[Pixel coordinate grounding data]
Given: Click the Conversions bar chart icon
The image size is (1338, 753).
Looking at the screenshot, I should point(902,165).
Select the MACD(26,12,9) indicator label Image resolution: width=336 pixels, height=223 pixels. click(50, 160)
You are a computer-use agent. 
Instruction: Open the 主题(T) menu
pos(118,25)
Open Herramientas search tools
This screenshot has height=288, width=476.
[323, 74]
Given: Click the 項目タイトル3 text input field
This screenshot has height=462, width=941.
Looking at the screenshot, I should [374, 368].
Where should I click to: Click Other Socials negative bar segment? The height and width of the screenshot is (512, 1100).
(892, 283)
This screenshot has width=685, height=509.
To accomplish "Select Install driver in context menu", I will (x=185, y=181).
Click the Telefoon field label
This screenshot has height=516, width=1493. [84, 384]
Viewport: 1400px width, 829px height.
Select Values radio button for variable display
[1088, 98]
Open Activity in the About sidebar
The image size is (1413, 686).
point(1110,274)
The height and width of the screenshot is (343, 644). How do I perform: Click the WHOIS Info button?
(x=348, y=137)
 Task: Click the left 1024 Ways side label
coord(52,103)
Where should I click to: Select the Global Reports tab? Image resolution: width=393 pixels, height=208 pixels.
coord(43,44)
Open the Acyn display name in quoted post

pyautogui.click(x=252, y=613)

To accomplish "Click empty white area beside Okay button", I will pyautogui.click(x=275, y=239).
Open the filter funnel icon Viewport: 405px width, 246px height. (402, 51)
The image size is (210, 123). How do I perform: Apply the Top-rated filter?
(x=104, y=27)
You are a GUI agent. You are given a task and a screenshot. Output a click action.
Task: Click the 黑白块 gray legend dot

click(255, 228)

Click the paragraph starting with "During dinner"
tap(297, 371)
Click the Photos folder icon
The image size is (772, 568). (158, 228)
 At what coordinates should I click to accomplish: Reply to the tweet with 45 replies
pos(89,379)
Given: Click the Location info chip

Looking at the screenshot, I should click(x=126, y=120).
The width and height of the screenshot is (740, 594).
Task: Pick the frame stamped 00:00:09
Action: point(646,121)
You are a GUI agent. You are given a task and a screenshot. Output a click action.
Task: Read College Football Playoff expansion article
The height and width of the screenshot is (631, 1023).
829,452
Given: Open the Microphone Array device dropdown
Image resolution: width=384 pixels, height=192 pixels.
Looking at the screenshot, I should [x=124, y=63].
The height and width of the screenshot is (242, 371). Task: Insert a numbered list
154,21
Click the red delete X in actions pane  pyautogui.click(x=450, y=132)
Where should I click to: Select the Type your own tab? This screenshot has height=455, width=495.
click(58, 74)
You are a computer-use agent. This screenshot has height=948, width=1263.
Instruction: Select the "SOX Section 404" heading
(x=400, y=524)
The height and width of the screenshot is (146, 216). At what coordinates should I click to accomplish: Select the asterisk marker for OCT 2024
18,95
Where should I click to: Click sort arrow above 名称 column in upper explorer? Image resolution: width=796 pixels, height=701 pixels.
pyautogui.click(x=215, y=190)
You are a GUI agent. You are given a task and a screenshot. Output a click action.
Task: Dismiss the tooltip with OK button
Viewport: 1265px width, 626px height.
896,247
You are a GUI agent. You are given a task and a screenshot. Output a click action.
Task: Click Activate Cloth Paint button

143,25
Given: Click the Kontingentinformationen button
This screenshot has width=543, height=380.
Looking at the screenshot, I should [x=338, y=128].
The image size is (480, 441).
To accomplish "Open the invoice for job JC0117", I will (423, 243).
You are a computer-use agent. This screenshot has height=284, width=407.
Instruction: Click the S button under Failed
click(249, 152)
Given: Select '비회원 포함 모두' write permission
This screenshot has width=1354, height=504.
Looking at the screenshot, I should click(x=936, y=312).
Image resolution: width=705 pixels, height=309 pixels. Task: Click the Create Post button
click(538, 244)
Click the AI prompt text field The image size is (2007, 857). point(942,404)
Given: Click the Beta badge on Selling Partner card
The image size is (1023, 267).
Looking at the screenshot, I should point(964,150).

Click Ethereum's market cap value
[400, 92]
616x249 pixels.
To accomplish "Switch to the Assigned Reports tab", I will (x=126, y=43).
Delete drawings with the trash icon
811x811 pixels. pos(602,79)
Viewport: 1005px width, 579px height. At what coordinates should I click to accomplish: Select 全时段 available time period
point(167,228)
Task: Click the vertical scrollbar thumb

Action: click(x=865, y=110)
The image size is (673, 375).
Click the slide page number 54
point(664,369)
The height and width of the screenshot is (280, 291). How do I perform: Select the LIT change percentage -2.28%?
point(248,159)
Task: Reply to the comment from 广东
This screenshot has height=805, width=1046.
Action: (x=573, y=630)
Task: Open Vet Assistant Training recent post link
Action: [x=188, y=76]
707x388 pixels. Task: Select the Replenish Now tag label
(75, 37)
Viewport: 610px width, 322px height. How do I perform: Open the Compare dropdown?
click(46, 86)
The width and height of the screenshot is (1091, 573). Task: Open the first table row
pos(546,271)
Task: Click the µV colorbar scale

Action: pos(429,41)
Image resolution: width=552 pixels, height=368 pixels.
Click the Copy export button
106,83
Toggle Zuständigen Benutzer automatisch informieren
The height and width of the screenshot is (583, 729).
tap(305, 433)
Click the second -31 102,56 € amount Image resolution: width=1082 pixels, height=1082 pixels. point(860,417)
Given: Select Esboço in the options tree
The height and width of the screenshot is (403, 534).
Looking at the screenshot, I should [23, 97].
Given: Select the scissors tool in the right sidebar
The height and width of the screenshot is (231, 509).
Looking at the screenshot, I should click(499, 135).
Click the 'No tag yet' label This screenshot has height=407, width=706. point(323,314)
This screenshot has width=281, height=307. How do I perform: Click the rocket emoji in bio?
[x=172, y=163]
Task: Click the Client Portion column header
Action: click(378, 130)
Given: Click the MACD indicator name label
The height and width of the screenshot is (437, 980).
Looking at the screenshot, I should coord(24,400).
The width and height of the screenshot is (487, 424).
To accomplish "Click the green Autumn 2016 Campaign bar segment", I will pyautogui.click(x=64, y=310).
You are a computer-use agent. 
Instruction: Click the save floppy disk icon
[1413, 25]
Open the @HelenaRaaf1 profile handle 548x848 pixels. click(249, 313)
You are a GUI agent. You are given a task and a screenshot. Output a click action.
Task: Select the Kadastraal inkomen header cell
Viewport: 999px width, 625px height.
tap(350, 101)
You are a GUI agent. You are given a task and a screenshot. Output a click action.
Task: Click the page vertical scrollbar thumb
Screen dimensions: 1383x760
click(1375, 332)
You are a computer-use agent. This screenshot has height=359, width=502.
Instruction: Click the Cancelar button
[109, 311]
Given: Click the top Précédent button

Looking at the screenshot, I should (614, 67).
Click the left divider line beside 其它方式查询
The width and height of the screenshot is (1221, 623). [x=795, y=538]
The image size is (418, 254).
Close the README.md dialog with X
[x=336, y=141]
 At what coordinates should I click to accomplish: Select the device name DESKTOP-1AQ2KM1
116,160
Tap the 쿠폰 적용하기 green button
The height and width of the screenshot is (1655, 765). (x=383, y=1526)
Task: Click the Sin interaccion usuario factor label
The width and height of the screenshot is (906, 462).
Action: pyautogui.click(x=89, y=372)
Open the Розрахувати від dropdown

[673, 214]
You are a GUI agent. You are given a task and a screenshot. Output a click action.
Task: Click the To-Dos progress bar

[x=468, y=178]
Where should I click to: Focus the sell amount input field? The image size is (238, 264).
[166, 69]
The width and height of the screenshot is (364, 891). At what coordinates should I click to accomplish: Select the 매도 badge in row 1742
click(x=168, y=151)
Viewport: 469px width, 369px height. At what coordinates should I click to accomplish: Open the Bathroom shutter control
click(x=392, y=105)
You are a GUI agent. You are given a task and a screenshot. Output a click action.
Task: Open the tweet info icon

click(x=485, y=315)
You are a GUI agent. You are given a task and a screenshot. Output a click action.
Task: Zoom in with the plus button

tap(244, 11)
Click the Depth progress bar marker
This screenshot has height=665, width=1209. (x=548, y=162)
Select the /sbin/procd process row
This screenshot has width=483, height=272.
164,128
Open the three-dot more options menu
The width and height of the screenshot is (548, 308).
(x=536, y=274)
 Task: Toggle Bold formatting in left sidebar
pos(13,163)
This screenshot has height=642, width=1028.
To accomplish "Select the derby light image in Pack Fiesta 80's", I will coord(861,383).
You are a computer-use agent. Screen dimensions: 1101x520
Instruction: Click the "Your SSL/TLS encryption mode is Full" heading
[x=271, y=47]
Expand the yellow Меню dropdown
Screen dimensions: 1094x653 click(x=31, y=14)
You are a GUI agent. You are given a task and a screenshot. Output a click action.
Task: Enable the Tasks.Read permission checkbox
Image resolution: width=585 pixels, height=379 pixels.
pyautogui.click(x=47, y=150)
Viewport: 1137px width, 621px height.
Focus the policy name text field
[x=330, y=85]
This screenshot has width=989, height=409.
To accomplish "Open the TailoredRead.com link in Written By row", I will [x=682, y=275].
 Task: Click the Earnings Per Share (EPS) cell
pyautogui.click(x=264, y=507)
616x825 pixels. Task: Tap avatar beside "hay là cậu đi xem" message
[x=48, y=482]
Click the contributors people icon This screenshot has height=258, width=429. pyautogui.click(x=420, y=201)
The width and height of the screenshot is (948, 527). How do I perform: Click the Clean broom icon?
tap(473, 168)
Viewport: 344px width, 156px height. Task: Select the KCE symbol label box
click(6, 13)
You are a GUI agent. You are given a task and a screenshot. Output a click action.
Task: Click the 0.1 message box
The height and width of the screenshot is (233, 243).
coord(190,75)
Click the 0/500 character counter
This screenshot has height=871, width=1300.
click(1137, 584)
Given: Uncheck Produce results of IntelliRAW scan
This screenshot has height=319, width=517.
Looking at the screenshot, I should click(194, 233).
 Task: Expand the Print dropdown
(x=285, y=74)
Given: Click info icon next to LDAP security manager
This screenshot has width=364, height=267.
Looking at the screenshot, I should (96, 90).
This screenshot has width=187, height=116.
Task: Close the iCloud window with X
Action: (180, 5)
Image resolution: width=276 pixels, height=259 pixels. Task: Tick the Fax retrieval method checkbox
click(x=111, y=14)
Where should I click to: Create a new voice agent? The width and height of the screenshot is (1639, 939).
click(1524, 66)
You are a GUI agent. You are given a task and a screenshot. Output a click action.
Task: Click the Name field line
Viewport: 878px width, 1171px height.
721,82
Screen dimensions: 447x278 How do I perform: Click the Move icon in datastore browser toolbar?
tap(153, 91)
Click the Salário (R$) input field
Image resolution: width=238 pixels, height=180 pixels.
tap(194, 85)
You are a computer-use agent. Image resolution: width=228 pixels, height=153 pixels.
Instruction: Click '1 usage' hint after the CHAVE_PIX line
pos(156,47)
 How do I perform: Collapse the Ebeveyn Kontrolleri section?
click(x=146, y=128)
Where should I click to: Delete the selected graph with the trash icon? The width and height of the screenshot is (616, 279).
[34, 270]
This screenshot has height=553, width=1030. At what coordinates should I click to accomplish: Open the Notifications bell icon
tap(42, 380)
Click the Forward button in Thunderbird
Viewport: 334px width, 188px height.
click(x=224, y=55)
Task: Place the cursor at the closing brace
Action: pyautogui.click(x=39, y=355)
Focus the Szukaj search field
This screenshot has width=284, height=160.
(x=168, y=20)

_DIRECTIONS_.
Show all lines from the records above where the word "search" occurs.

_REPLY TO THE EXERCISE_.
Open Herramientas search tools
Focus the Szukaj search field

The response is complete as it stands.